# subs needed in St. Paul/Minneapolis area



## toast (Nov 18, 2007)

Help needed in Kandyohi, Meeker, Wright, McLeod, Carver, Sibley, Nicollet, Le Sueur, and Scott counties. Lots of work was just dumped on us, literally. PM for more details.


----------



## Reliable Snow and Ice (Dec 22, 2009)

you guys got that much up there huh..... too bad i'm in chi town


----------



## erkoehler (Sep 25, 2008)

I'm 6 hours away, what's it worth for me to drive up? 

630-533-2760


----------



## toast (Nov 18, 2007)

Not going to be worth your time. We have all but about 120 accounts covered..


----------



## Reliable Snow and Ice (Dec 22, 2009)

erkoehler;1114454 said:


> I'm 6 hours away, what's it worth for me to drive up?
> 
> 630-533-2760


well if you go i'll go with ya..... let me know i'd like to know money


----------



## erkoehler (Sep 25, 2008)

toast;1114456 said:


> Not going to be worth your time. We have all but about 120 accounts covered..


120 accounts not covered? How big are they?

# JOBS:
1) From the forum thread about subcontractors needed in the St. Paul/Minneapolis area, return the passage from "# subs needed" up to and including "for more details.".
2) List the usernames of every poster who appears in the forum thread about subcontractors needed in the St. Paul/Minneapolis area.
3) Continue the forum thread about subcontractors needed in the St. Paul/Minneapolis area from the point where it stops.
The records that come after this forum thread are separate material and are not part of it.

# RAW DATA:
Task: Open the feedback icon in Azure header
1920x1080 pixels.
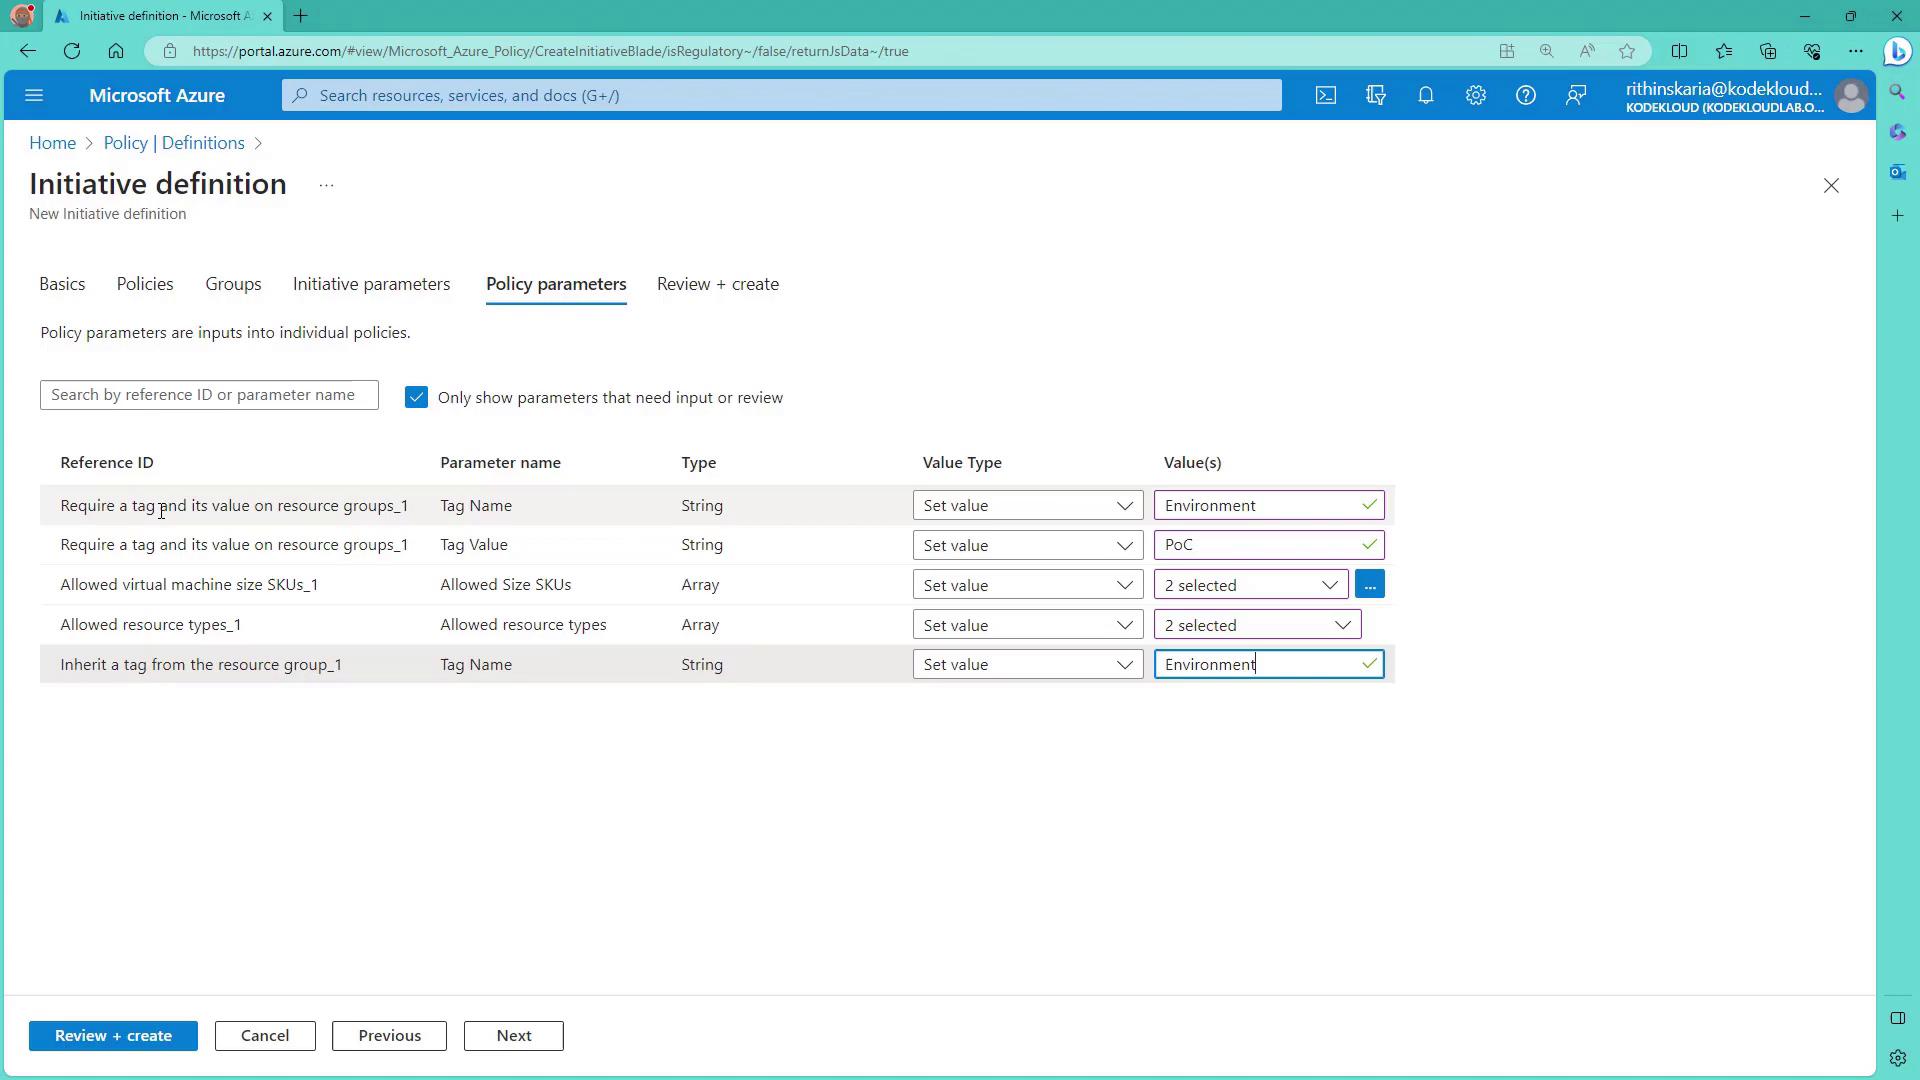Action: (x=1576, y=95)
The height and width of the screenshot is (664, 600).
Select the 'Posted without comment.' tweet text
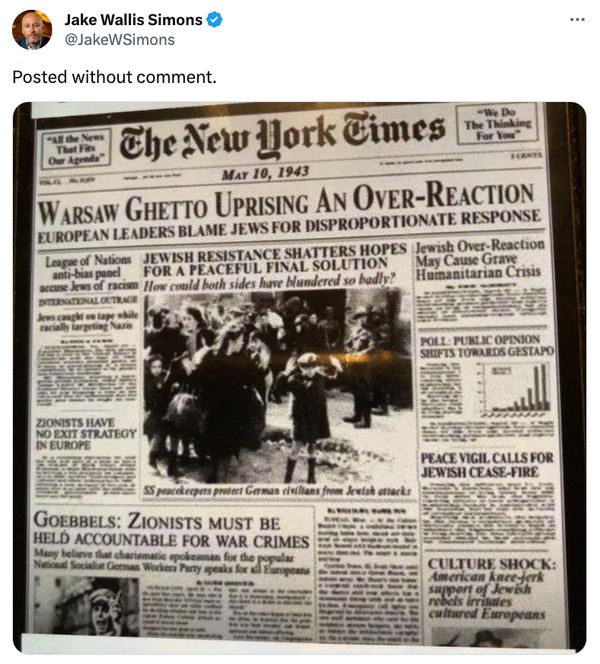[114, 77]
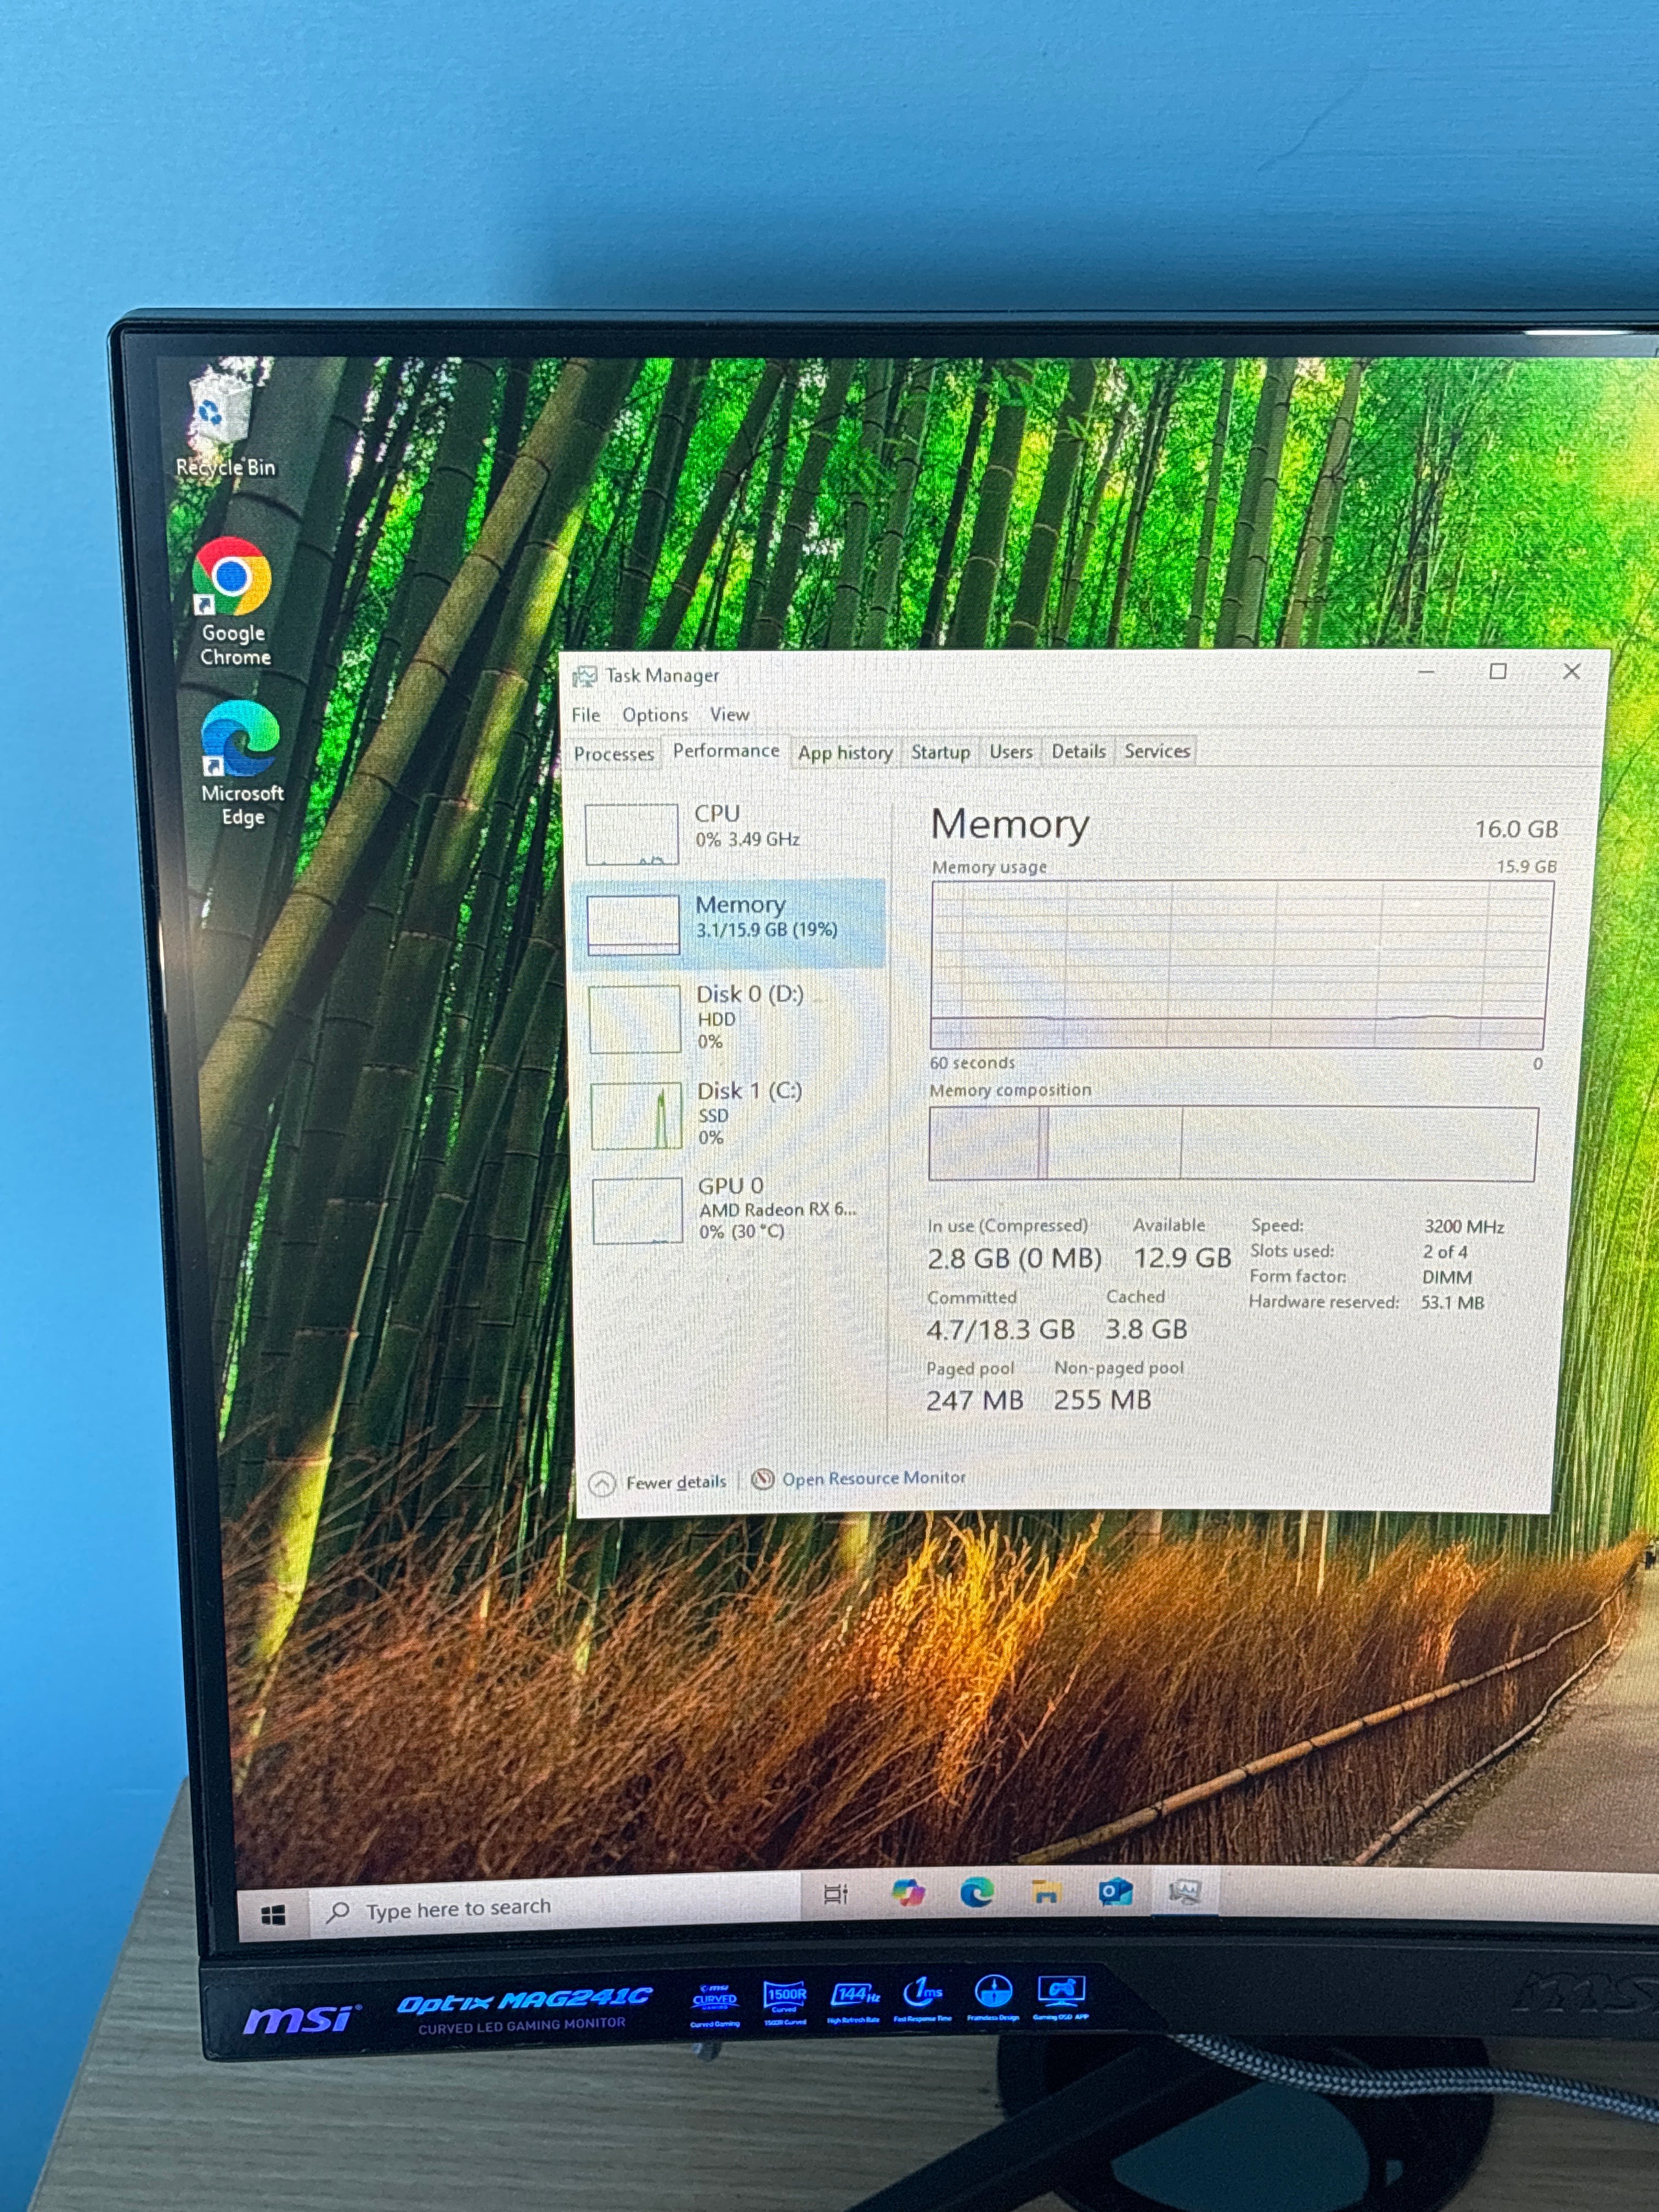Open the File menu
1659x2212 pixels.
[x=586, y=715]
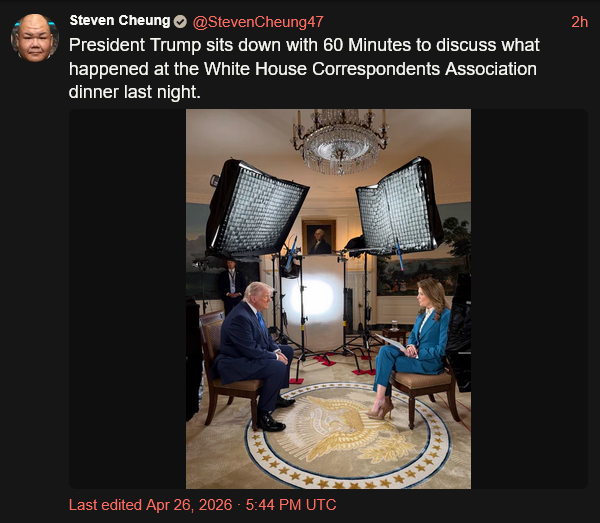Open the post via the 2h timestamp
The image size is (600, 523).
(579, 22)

# THE ANSWERS:
1)
# subs needed in St. Paul/Minneapolis area



## toast (Nov 18, 2007)

Help needed in Kandyohi, Meeker, Wright, McLeod, Carver, Sibley, Nicollet, Le Sueur, and Scott counties. Lots of work was just dumped on us, literally. PM for more details.

2)
toast
Reliable Snow and Ice
erkoehler

3)
----------



## toast (Nov 18, 2007)

Whats left are foreclosure's we just picked up. I haven't seen any of them myself.


----------



## erkoehler (Sep 25, 2008)

Driveways?


----------



## Reliable Snow and Ice (Dec 22, 2009)

erkoehler;1114471 said:


> Driveways?


I'll bet yes


----------



## erkoehler (Sep 25, 2008)

Sent a PM.


----------



## AiRhed (Dec 27, 2007)

toast whats up! It's AiRhed from MN-Jeep. Didn't know you were on here.

I'm located In St Cloud. Anything in or near Wright county etc would be a possibility for me.


----------



## toast (Nov 18, 2007)

Thanks for the interest everyone, we got them all covered.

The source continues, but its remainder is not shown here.